I'm not sure, but he lives basically around the area I'm in. He's on the LAFF list (Lake Area Furry Friends), and comes to events, so I can ask him next time I see him.


----------



## SpartaDog (Jan 26, 2010)

Unfortunately, I don't know any other nagas or ball pythons very well (if at all), so it's hard to say.


----------



## Telnac (Jan 27, 2010)

Dragons tend to be fantasy role-players.  At FCN last year, I played D&D and everyone sitting around the table had dragon fursonas.


----------



## Bando (Jan 27, 2010)

Telnac said:


> Dragons tend to be fantasy role-players.  At FCN last year, I played D&D and everyone sitting around the table had dragon fursonas.



Mabye I should be a dragon then... I play D&D somewhat frequently.


----------



## KariLion (Jan 27, 2010)

I know there are plenty of lions around, but I haven't actually *met* any, or at least haven't gotten to know any.

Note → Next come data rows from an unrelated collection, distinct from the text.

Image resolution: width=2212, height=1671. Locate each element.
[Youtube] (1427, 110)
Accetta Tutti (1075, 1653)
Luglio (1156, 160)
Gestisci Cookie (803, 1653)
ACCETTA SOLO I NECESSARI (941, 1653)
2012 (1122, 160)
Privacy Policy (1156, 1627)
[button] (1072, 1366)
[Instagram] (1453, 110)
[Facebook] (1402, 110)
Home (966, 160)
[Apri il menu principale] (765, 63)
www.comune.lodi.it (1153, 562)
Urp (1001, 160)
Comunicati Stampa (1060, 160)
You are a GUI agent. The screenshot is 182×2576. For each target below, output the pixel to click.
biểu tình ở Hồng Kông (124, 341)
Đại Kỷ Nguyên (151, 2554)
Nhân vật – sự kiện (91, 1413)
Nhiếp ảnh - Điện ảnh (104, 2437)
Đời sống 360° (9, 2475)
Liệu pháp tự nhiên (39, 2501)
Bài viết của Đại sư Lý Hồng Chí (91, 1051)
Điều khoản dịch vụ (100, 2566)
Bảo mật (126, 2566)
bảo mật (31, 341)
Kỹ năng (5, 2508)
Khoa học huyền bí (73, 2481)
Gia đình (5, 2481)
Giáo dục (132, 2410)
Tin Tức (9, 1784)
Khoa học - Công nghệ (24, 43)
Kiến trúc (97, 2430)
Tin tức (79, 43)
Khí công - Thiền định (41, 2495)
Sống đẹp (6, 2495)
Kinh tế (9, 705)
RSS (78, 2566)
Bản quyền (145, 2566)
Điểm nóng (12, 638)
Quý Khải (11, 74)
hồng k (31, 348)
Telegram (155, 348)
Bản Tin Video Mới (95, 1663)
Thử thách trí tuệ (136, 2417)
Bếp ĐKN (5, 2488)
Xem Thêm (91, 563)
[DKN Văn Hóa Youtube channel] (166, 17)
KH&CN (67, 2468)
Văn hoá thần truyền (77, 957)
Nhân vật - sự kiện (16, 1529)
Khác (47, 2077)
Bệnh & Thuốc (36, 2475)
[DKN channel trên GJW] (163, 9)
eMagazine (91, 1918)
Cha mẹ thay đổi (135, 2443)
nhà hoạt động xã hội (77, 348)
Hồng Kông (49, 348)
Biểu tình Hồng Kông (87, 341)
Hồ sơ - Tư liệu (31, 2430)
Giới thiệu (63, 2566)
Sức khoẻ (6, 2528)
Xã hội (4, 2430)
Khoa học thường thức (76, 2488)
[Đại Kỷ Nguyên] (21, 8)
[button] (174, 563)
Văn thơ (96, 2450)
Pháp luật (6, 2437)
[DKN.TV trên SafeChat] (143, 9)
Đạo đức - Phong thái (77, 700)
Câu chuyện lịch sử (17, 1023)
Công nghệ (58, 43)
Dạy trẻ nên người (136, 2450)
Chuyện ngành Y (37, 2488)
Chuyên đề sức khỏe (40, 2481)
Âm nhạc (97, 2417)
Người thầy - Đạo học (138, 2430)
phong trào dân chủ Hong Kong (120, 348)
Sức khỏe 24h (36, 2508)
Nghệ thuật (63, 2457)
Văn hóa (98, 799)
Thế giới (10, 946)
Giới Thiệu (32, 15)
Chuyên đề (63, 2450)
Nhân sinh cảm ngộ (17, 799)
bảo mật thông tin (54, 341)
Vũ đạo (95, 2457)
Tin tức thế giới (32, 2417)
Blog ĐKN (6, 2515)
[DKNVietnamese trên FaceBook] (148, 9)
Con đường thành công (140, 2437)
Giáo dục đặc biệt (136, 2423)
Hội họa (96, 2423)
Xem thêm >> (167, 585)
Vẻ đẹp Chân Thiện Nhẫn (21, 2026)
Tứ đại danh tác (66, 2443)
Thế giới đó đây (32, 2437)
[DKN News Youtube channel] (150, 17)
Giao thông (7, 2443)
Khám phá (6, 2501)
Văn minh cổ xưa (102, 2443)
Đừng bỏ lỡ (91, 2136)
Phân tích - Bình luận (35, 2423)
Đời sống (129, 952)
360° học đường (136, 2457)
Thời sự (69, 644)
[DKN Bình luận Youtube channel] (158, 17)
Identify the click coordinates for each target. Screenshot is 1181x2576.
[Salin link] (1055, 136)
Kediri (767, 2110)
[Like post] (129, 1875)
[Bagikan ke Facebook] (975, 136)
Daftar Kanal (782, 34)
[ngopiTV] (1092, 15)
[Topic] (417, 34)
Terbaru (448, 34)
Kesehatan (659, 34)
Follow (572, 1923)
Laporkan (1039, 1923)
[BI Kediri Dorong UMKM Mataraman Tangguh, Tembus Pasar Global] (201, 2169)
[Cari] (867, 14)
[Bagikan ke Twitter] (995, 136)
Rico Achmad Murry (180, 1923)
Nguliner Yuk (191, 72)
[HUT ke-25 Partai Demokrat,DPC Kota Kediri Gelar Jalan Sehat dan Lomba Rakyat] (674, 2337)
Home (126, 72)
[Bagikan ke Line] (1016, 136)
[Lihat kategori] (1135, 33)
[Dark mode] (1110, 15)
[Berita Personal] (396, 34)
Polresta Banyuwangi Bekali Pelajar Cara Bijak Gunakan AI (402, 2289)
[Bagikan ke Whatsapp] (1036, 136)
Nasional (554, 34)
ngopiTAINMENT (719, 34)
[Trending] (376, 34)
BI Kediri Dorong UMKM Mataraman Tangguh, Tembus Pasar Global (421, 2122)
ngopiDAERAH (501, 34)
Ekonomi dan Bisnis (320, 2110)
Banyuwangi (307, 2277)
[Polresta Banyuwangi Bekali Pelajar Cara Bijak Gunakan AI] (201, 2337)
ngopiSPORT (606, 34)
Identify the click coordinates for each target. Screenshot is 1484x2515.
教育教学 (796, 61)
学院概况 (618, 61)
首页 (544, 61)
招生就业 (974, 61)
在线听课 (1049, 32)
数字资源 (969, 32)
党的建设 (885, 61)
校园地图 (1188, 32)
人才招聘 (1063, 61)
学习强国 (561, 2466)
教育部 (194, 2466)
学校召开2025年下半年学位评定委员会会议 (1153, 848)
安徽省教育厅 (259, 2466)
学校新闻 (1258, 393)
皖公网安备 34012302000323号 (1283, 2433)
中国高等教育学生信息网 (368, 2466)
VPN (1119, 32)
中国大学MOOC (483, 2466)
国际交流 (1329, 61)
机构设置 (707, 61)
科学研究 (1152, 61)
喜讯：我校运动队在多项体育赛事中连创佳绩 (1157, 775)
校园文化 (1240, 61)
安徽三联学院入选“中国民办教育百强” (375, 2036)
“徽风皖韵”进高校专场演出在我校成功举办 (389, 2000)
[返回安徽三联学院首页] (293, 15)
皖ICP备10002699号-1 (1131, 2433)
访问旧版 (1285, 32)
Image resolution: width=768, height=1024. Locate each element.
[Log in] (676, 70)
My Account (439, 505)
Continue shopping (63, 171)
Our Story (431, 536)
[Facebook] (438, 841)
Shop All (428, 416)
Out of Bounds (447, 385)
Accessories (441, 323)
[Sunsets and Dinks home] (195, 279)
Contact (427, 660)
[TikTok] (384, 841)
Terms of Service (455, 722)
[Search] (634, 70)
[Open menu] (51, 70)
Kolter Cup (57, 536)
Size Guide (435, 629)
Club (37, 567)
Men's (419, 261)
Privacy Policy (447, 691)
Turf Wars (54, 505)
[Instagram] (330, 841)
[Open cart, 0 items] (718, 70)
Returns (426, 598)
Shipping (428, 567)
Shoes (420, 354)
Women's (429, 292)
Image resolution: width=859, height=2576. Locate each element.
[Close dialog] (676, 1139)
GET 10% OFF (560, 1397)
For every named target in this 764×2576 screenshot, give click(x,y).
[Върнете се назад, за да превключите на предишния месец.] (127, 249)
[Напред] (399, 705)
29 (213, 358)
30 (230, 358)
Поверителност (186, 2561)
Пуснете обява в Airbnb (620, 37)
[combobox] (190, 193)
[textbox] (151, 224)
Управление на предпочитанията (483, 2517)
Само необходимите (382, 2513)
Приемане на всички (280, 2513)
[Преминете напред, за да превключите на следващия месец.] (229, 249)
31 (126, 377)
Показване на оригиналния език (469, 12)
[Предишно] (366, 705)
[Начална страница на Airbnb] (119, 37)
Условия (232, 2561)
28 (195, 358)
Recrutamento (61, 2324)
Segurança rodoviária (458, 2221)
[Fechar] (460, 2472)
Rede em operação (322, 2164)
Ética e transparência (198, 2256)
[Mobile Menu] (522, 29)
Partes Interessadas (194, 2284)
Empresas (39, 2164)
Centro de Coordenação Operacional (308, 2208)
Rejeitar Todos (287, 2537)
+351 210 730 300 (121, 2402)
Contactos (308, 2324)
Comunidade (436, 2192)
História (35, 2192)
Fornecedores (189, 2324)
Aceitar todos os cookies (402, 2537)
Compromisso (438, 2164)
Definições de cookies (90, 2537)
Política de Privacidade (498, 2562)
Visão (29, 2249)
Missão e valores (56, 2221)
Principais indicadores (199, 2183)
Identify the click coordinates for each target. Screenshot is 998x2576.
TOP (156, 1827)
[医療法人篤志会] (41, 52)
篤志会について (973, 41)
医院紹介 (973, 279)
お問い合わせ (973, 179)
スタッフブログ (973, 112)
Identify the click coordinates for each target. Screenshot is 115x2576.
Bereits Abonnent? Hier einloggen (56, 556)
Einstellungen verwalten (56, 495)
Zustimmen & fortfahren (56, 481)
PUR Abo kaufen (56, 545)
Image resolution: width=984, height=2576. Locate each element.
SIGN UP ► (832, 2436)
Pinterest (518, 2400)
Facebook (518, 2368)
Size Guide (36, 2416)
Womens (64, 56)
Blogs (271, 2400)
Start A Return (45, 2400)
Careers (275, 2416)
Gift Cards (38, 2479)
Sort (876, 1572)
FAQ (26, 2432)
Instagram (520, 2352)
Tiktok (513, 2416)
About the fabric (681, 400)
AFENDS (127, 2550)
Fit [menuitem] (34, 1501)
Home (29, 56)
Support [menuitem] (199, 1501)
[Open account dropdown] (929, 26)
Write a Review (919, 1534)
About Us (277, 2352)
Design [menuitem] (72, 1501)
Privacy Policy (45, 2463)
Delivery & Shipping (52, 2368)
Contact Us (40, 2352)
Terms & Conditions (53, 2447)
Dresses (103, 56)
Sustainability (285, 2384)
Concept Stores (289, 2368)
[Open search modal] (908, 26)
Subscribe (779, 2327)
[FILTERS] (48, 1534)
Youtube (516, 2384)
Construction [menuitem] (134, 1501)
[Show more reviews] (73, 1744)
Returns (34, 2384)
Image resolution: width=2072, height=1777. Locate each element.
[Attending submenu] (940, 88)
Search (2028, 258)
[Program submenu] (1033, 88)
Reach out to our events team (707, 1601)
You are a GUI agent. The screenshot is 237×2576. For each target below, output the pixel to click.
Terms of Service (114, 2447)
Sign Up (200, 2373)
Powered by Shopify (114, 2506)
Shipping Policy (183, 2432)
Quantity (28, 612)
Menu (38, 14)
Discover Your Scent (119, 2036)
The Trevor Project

And it seems like there are more male than female lions, at least from casual observation. I can't really make any assumptions on stereotypes myself, but I would be curious to know what some lion stereotypes are, if there are any XD


----------



## Kit H. Ruppell (Jan 27, 2010)

I still don't understand the origin of the fox stereotype, but I can't say I totally defy it either.


----------



## Captain Spyro (Jan 27, 2010)

Telnac said:


> Dragons tend to be fantasy role-players.  At FCN last year, I played D&D and everyone sitting around the table had dragon fursonas.



Makes sense, but I'd be unique in that case. Never got into DnD or the like. :3


----------



## Doctor Timewolf (Jan 27, 2010)

If there's a wolf stereotype, I have yet to know about it.


----------



## Rsyk (Jan 27, 2010)

Doctor Timewolf said:


> If there's a wolf stereotype, I have yet to know about it.


Wolves and Dogs are some of the most popular fursona's.
Especially among suiters.


----------



## 2-Tailed Taymon (Jan 27, 2010)

I'm a Mustelid type. Taymon specifically. Not only are Tayras VERY rare, but combined with Demons, I'm the only one. Demons in general are kinda scarce. But all Demons are NOT the same. And I'm not the religious type either. I'm more of an elemental spirit type.


----------



## NovaMetatail (Jan 28, 2010)

2-Tailed Taymon said:


> I'm a Mustelid type. Taymon specifically. Not only are Tayras VERY rare, but combined with Demons, I'm the only one. Demons in general are kinda scarce. But all Demons are NOT the same. And I'm not the religious type either. I'm more of an elemental spirit type.




Out of curiosity, do you consider yourself otherkin?


----------



## Nargle (Jan 28, 2010)

I've never met another Silken Windhound, or any sighthounds for that matter, so I wouldn't know. 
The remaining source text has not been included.